▸ **Work instructions**:
Could you transcribe exactly the lines from the one containing "Instruction: Mute the" through the last line of the records below, leaving out the pictures?

▸ **Collected data**:
____________

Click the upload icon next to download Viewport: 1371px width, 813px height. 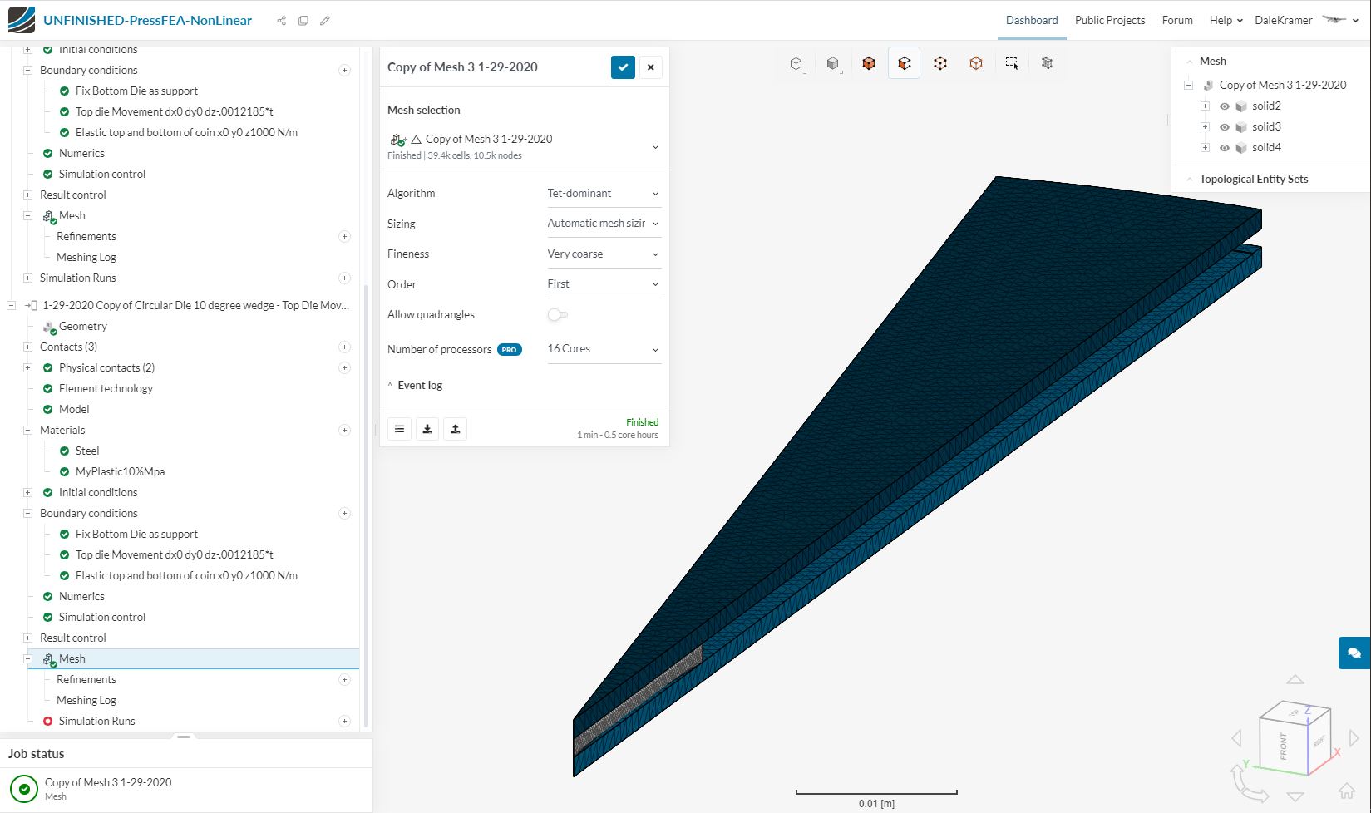[x=456, y=429]
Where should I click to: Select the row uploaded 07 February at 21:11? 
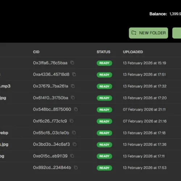coord(91,109)
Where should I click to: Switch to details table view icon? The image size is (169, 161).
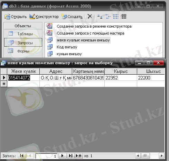tap(124, 17)
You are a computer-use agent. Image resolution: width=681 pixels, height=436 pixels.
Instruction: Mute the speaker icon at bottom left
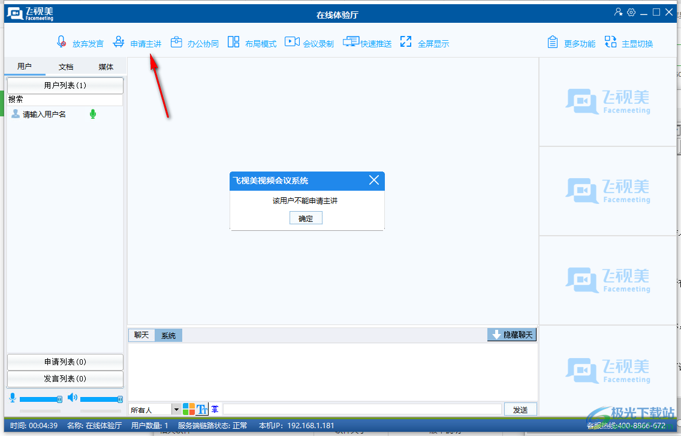(x=73, y=398)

____________

▸ **Exercise result**:
Instruction: Mute the speaker icon at bottom left
(x=73, y=398)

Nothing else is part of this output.